(Beginning of Stored data)
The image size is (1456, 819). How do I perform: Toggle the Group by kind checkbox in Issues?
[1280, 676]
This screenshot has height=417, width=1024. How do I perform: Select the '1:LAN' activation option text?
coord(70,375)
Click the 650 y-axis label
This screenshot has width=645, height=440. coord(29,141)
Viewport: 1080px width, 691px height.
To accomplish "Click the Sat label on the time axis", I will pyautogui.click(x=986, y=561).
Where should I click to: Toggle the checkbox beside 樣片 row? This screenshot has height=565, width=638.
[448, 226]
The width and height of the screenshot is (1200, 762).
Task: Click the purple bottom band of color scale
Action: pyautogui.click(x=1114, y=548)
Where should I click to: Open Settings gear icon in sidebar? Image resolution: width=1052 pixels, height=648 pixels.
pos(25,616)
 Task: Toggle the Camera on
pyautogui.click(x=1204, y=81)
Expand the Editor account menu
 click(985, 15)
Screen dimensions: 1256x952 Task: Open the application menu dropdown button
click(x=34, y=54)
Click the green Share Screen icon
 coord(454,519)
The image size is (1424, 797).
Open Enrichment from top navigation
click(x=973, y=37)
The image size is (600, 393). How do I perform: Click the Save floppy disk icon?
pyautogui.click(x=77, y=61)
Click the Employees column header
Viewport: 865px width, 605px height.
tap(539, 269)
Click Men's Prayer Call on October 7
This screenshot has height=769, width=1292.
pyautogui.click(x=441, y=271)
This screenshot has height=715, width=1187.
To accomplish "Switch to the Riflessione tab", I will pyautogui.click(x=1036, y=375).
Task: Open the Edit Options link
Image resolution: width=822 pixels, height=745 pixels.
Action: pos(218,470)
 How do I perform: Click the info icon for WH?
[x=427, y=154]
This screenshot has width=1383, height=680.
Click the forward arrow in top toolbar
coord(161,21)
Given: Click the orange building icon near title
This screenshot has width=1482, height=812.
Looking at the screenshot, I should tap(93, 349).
(End of Stored data)
# Your goal
The whole listing is to be transcribed exactly.

# Problem solution
The image size is (1456, 819). How do I perform: Toggle the Group by kind checkbox in Issues?
[1280, 676]
This screenshot has height=417, width=1024. How do I perform: Select the '1:LAN' activation option text?
coord(70,375)
Click the 650 y-axis label
This screenshot has width=645, height=440. coord(29,141)
Viewport: 1080px width, 691px height.
To accomplish "Click the Sat label on the time axis", I will pyautogui.click(x=986, y=561).
Where should I click to: Toggle the checkbox beside 樣片 row? This screenshot has height=565, width=638.
[448, 226]
The width and height of the screenshot is (1200, 762).
Task: Click the purple bottom band of color scale
Action: pyautogui.click(x=1114, y=548)
Where should I click to: Open Settings gear icon in sidebar? Image resolution: width=1052 pixels, height=648 pixels.
pos(25,616)
 Task: Toggle the Camera on
pyautogui.click(x=1204, y=81)
Expand the Editor account menu
 click(985, 15)
Screen dimensions: 1256x952 Task: Open the application menu dropdown button
click(x=34, y=54)
Click the green Share Screen icon
 coord(454,519)
The image size is (1424, 797).
Open Enrichment from top navigation
click(x=973, y=37)
The image size is (600, 393). How do I perform: Click the Save floppy disk icon?
pyautogui.click(x=77, y=61)
Click the Employees column header
Viewport: 865px width, 605px height.
tap(539, 269)
Click Men's Prayer Call on October 7
This screenshot has height=769, width=1292.
pyautogui.click(x=441, y=271)
This screenshot has height=715, width=1187.
To accomplish "Switch to the Riflessione tab", I will pyautogui.click(x=1036, y=375).
Task: Open the Edit Options link
Image resolution: width=822 pixels, height=745 pixels.
Action: pos(218,470)
 How do I perform: Click the info icon for WH?
[x=427, y=154]
This screenshot has width=1383, height=680.
Click the forward arrow in top toolbar
coord(161,21)
Given: Click the orange building icon near title
This screenshot has width=1482, height=812.
Looking at the screenshot, I should tap(93, 349).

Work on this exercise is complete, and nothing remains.